Excerpted passage:
— BEGIN —

Aired December 27, 2013 - 12:30   ET

THIS IS A RUSH TRANSCRIPT. THIS COPY MAY NOT BE IN ITS FINAL FORM AND MAY BE UPDATED.


FREDRICKA WHITFIELD, CNN ANCHOR: Gun battles between government forces and those loyal to the former vice president have left the streets littered with bodies.

Regional powers are calling for a new peace talk in the oil-rich nation.

Our Frederik Pleitgen joining us now from New York with the very latest on this.

It is heartbreaking, Fred, that so many people would enjoy the independence of this new nation only for this now to be happening just over a year later.

So, we're hearing that South Sudan's government agreed to a cease-fire in principle, but what does that really mean?

FREDERIK PLEITGEN, CNN CORRESPONDENT: Well, it means that they agreed to a cease-fire if the other side is going to agree to a cease-fire, as well.

And certainly at this point, there doesn't seem to be any sort of indication that is the case.

The regional powers that you were talking about are African nations that met in the Kenyan capital earlier today, and they said that they are demanding action for a cease-fire to happen immediately.

They say if there is no cease-fire within the next four days, then they will consider taking action themselves.

Again, we're not exactly sure what that means. However, they say they are going to stay with this and they want this to be resolved before year's end.

Right now, it does not look as though that is going to be the case. As we said, the government for its part is saying its willing to go into talks, unconditionally.

However, the rebel fighters who are loyal to the former vice president are saying that they will only enter into talks, will only go for a cease-fire, if key allies of the vice president are released from detention. They've been in detention because he's accused of launching a coup against the president, something that he denies.

So, right now, the situation is still very difficult and there is a lot of fighting going on, especially in the oil-rich north of the country, Fredricka.

WHITFIELD: Which means it is very dangerous, potentially dangerous, for those U.N. peacekeepers on their way and those already there.

So, to what extent are they able to protect civilians?

PLEITGEN: Well, that's their main mission. The interesting thing about the U.N. peacekeeping force is that it has been increased drastically, as we've said. And they hope for the next peacekeepers to arrive within the next 24 hours.

— END —

The task: Resume the South Sudan cease-fire transcript, picking up right after Pleitgen's remark about the next peacekeepers arriving within 24 hours.

Pointing records for text and elements
— BEGIN —

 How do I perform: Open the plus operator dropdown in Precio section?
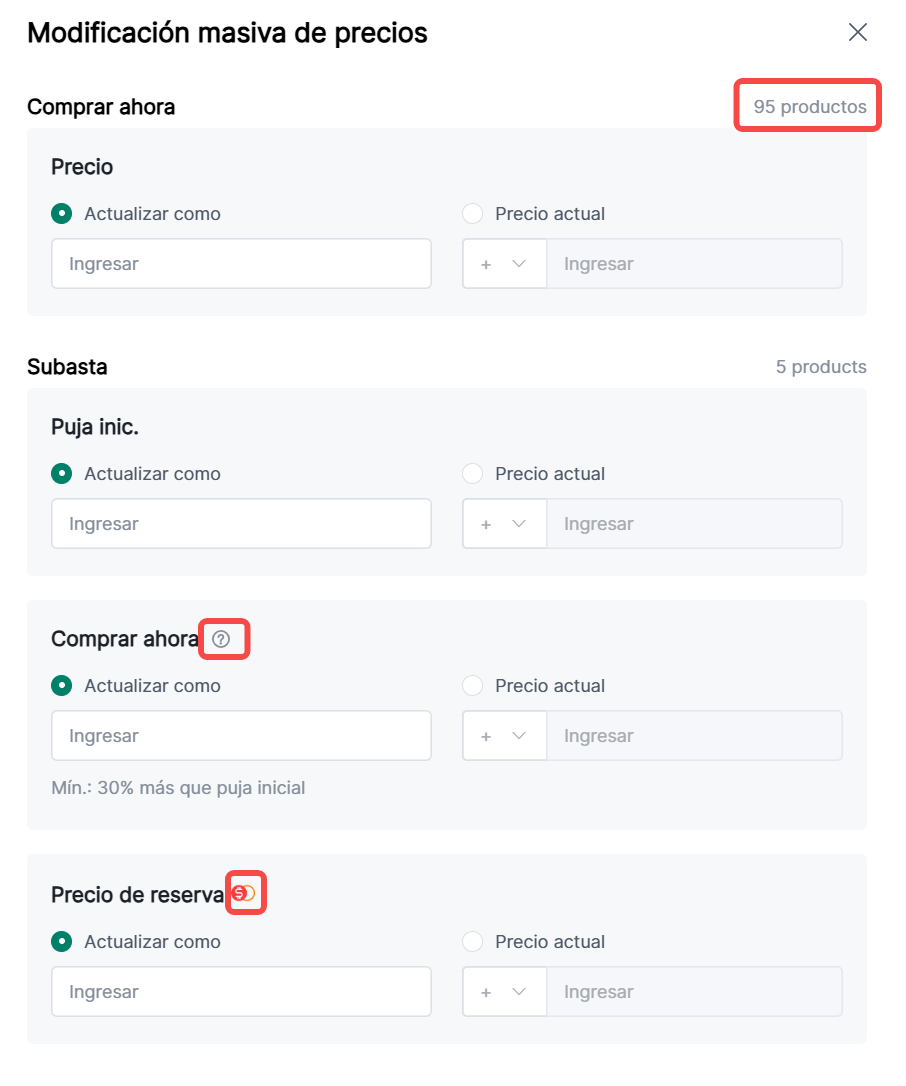click(x=504, y=264)
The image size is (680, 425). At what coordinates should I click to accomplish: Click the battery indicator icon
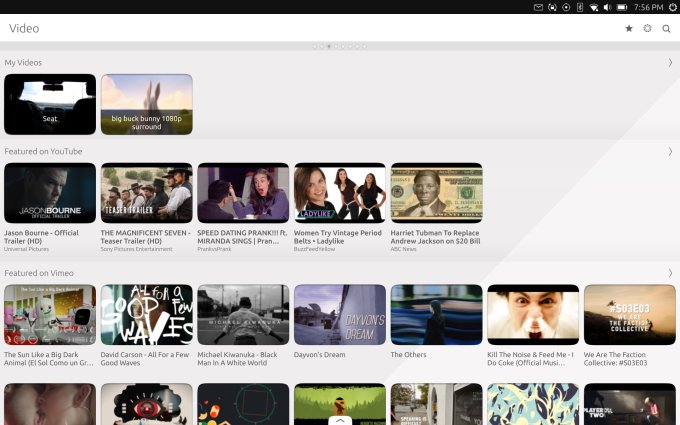(x=622, y=7)
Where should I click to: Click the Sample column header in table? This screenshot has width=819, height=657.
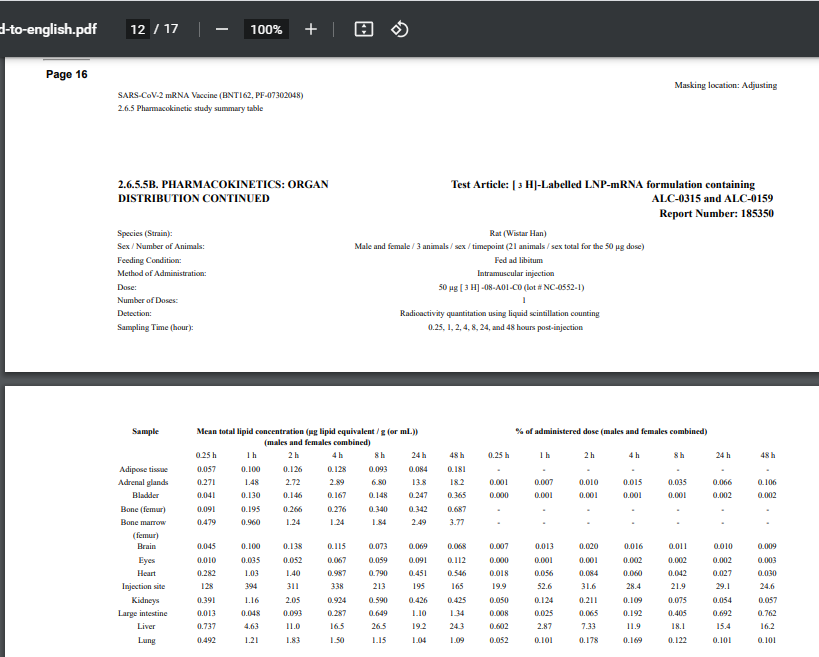coord(145,431)
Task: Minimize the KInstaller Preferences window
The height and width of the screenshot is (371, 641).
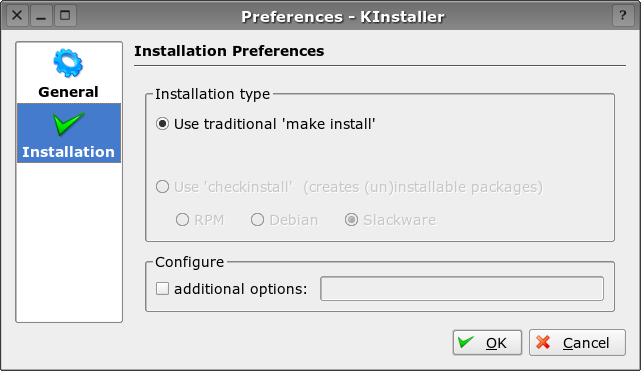Action: 41,16
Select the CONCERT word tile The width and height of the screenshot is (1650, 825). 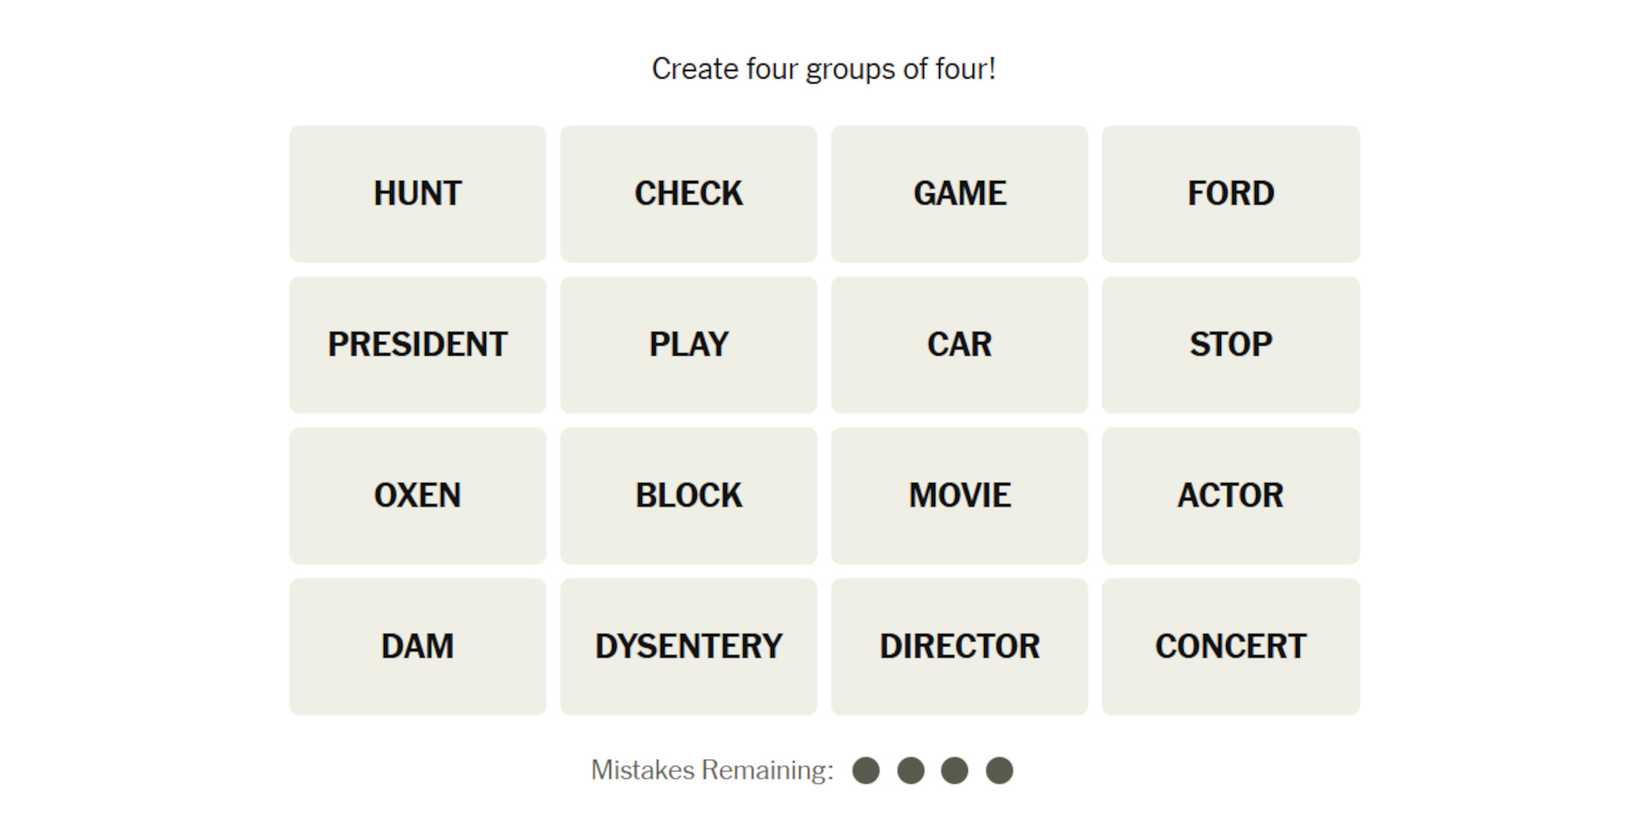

— END —

Written answer:
They aren't going to try and get between the two warring factions at this point. Their main goal and their only task, really, is to protect civilians.

They said they are going to use all their means to do that. They've been authorized to use force wherever civilians are in danger.

And right now what's happening is that a lot of civilians are on the run in that country, and the U.N. said today that it's as many as 120,000 people who are on the run, that many of them are on U.N. bases, so they are going to try and protect those civilians on those U.N. bases.

The bases have been attacked in the past and clearly the U.N. wants that to stop. They've even employed attack helicopters.

Fredricka?

WHITFIELD: A situation.

Fred Pleitgen, thanks so much, from New York.

Also overseas, people who know Warren Weinstein personally are speaking out about their friend who is being held hostage overseas.

Al Qaeda released a video of Weinstein on Christmas Day showing him pale and beaded -- much -- bearded, rather -- much different and older looking than he was kidnapped in Pakistan two-and-a-half years ago.

A friend of the Weinstein family talked about him on CNN.

(BEGIN VIDEO CLIP)

LAURIE WISEBERG, FRIENDC OF AMERICAN HOSTAGE WARREN WEINSTEIN: I'm very concerned.

He's 72-years-old. Quite honestly, I didn't recognize him in the picture. He has changed so dramatically from the person he used to be in terms of appearance. I would hope that something could be done so that he has a chance to be reunited with his family with his wife, with his children with, with his grandchildren and not to have to die in captivity in a foreign country far away from those he loves.

(END VIDEO CLIP)

WHITFIELD: In the video, Warren Weinstein appeals directly to President Obama and the American public to press for his release.

It's the third time al Qaeda has released images of Weinstein since his abduction.

Military analysts tell CNN al Qaeda will start the new year stronger than the year before and the terror group is actively planning more attacks in the Middle East, in Europe and even in the United States.

Here's Barbara Starr.

(BEGIN VIDEO CLIP)

BARBARA STARR, CNN PENTAGON CORRESPONDENT: CNN has learned recent intercepted messages from senior al Qaeda operatives in Yemen are renewing concerns the group is planning to attack.

The intercepts don't indicate specific targets but are described by one source as, quote, "active plotting".

SETH JONES, RAND CORPORATION: There are multiple indications that al Qaeda in the Arabian Peninsula is plotting attacks both within Yemen against U.S. and other western structures as well as overseas.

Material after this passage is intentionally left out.